Zhao believes nations will remain hesitant to standardize the inclusion of AI in nuclear command-and-control structures. Payne concurred, stating, “Realistically, I do not believe anyone is about to hand the keys to the nuclear silos over to machines and leave the decision to them.”

However, there are pathways through which this could manifest. Zhao argued that in scenarios involving extremely compressed timelines, military planners may face “stronger incentives to rely on AI.”

He questioned whether the models’ lack of human fear regarding the “big red button” was the sole reason for their hair-trigger tendencies. “It is possible this issue goes beyond a lack of emotion,” Zhao said. “More fundamentally, AI models may not comprehend ‘risk’ in the way humans perceive it.”

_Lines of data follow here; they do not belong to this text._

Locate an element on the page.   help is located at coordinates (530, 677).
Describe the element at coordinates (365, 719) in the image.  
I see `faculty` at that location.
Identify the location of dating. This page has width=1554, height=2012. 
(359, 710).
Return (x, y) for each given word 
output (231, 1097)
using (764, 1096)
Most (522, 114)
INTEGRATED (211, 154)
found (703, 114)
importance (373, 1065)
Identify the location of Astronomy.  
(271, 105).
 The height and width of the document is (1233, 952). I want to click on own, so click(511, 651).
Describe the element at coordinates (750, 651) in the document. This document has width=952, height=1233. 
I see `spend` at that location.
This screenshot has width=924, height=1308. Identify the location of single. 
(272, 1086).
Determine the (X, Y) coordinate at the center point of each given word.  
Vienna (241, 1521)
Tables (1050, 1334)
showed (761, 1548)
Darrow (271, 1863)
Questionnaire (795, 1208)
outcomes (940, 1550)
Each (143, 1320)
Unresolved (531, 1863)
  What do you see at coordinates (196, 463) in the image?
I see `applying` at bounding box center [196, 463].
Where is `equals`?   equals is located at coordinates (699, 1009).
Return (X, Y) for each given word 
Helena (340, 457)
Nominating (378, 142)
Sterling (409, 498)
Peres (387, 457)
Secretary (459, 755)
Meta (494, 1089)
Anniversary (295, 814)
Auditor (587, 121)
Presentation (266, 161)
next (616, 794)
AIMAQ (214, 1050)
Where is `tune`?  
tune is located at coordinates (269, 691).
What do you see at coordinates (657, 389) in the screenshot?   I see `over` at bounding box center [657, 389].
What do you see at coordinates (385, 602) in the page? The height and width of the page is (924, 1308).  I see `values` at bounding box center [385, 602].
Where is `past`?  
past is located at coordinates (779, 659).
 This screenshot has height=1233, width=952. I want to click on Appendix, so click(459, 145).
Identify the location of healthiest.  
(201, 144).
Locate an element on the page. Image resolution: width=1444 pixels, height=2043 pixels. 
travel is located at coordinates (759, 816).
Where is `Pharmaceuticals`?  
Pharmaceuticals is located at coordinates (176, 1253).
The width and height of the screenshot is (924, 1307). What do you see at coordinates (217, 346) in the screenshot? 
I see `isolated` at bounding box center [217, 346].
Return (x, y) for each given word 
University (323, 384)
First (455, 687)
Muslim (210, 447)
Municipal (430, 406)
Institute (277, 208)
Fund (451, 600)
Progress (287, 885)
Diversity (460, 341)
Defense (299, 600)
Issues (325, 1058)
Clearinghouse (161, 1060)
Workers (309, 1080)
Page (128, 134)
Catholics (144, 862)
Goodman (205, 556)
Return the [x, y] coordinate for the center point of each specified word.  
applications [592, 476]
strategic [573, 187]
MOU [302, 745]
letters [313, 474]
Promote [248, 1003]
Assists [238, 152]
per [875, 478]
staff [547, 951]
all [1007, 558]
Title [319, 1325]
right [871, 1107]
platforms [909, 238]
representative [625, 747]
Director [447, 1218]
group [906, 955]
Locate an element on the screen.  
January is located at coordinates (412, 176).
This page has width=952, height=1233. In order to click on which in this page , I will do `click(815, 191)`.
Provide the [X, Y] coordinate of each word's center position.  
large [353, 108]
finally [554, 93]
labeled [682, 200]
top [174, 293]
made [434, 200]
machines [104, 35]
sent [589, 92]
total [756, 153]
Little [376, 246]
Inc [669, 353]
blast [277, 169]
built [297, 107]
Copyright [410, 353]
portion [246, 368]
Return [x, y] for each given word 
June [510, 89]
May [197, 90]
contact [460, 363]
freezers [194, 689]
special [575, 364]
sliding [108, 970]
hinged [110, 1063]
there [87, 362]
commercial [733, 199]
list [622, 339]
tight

Johnson noted that the implications for Mutually Assured Destruction (MAD)—the principle that no leader would initiate a nuclear strike because the opponent’s certain retaliation would result in total annihilation—remain ambiguous. When one AI model deployed tactical nuclear weapons, the opposing AI chose to de-escalate the situation only 18% of the time.

“AI could strengthen deterrence by making threats more credible,” Johnson suggested. “AI will not decide on nuclear war, but it could shape the perceptions and timelines that determine whether leaders decide to go to war.”

OpenAI, Anthropic, and Google—the developers of the three AI models featured in the study—did not respond to requests for comment from New Scientist.